BEGIN

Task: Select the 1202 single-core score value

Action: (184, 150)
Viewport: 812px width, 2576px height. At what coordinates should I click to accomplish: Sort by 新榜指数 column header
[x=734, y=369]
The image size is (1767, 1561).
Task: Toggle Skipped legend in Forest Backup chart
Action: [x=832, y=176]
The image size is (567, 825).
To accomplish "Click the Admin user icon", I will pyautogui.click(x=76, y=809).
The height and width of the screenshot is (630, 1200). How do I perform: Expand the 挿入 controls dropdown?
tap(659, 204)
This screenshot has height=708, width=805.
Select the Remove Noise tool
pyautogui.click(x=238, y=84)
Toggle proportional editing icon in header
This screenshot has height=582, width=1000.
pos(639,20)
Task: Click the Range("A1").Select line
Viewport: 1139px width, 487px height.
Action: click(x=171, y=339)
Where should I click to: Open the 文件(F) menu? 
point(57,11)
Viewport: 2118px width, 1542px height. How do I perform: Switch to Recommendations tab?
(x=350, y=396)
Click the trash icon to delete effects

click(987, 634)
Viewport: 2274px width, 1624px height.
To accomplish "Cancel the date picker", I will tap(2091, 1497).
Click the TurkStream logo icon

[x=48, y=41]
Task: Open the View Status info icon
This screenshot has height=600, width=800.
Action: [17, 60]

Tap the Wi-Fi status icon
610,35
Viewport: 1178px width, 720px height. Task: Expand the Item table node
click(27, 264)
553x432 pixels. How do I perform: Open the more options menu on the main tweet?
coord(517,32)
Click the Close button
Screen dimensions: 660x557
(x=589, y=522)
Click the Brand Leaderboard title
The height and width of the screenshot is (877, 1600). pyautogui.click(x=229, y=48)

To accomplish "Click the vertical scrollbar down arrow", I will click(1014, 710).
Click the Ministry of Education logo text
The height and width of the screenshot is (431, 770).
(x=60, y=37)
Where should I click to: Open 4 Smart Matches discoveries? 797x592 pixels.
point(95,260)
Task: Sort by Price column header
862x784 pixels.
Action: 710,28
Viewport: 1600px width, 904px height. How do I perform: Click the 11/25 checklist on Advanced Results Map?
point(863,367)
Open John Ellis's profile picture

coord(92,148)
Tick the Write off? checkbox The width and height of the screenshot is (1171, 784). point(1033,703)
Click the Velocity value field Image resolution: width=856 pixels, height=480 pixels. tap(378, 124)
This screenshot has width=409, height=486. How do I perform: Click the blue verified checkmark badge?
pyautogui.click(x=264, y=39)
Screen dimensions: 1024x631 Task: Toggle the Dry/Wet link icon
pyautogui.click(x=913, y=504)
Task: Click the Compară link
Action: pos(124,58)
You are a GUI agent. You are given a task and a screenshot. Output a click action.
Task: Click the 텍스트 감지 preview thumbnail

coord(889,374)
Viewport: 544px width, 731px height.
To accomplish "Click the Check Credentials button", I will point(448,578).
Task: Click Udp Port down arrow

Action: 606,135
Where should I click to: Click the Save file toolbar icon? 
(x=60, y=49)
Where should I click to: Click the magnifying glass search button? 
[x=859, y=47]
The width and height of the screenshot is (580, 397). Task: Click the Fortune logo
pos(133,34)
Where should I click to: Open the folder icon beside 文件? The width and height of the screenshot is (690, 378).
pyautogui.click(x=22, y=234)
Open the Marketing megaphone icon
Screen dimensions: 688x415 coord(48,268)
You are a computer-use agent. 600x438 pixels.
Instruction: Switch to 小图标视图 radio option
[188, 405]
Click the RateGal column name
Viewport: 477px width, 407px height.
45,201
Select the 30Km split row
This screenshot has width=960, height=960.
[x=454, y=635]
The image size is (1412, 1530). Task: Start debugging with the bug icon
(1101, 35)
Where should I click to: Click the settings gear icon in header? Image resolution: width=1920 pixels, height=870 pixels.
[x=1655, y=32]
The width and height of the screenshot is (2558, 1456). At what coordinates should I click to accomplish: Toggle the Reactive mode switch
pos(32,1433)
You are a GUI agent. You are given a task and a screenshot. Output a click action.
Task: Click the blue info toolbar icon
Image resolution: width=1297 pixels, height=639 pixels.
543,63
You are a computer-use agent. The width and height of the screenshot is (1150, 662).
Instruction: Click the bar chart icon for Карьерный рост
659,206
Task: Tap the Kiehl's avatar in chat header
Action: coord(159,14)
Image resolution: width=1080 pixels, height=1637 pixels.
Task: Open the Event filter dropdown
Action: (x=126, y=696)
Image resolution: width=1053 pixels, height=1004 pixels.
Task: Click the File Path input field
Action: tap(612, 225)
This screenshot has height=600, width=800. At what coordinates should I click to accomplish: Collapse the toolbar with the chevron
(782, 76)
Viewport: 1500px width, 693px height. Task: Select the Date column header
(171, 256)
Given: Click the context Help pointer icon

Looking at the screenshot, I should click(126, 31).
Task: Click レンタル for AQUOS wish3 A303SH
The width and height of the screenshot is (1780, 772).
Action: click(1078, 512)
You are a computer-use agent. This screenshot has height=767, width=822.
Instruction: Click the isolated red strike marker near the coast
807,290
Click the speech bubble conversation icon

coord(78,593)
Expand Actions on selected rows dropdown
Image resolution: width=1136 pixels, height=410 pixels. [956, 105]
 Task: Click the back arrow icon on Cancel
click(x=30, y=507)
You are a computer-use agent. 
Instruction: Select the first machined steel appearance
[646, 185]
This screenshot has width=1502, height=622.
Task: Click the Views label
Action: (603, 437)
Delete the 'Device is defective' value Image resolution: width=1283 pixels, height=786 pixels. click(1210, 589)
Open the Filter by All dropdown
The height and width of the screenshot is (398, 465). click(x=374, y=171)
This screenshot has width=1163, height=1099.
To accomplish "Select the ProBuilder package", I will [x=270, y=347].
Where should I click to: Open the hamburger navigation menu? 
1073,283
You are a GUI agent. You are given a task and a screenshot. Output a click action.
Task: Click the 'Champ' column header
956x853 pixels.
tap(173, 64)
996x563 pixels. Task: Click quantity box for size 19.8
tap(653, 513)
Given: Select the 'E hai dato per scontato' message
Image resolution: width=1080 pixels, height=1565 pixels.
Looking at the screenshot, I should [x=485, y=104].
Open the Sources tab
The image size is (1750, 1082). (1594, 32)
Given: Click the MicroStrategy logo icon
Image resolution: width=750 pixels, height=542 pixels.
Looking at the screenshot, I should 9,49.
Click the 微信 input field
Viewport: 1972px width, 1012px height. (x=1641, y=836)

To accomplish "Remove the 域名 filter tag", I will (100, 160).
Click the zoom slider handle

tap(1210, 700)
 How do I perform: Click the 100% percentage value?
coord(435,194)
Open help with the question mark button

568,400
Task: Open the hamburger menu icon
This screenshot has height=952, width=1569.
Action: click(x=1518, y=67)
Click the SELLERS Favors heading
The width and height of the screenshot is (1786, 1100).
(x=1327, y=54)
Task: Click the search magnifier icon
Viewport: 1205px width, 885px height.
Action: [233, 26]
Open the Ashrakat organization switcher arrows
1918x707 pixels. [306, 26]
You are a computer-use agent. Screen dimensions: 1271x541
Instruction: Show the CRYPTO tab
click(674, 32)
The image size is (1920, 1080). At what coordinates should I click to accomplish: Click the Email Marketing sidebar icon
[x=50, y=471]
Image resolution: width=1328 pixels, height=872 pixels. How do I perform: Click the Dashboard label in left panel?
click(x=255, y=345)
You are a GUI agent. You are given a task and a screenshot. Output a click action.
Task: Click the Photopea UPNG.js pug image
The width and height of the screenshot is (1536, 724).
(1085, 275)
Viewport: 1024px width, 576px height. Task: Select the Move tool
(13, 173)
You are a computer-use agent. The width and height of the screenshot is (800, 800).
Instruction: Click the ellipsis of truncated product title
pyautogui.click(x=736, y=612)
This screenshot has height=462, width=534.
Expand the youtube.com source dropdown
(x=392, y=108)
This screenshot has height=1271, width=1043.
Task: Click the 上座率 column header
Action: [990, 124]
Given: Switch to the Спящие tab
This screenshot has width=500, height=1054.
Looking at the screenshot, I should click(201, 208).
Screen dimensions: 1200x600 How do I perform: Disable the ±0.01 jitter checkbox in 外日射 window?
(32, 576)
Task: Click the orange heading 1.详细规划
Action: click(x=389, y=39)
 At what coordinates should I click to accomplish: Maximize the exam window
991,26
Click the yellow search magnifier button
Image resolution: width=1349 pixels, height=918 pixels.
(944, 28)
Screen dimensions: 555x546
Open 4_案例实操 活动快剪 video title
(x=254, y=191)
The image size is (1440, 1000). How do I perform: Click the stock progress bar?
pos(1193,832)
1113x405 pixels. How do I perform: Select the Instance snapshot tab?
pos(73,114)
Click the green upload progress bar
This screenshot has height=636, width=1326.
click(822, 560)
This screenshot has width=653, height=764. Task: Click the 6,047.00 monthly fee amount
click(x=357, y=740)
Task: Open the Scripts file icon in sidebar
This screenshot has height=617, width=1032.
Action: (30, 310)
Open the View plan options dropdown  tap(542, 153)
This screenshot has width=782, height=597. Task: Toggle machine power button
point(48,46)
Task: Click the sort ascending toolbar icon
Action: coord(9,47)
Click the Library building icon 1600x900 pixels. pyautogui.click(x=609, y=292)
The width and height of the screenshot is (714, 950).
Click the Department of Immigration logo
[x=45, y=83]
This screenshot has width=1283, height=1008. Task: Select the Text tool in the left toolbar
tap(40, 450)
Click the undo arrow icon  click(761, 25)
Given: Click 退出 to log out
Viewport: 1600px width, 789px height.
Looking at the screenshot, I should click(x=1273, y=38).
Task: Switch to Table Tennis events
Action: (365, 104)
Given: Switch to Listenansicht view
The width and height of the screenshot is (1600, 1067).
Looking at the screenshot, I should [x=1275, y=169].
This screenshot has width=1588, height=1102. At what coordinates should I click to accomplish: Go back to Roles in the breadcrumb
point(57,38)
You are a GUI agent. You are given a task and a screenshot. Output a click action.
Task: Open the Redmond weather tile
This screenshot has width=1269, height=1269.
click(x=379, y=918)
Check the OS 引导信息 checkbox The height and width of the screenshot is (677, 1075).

END

# ASSIGNED TASK
In the entries above, locate every line with the word "magnifier" and copy it.

# ANSWER BELOW
Task: Click the search magnifier icon
Click the yellow search magnifier button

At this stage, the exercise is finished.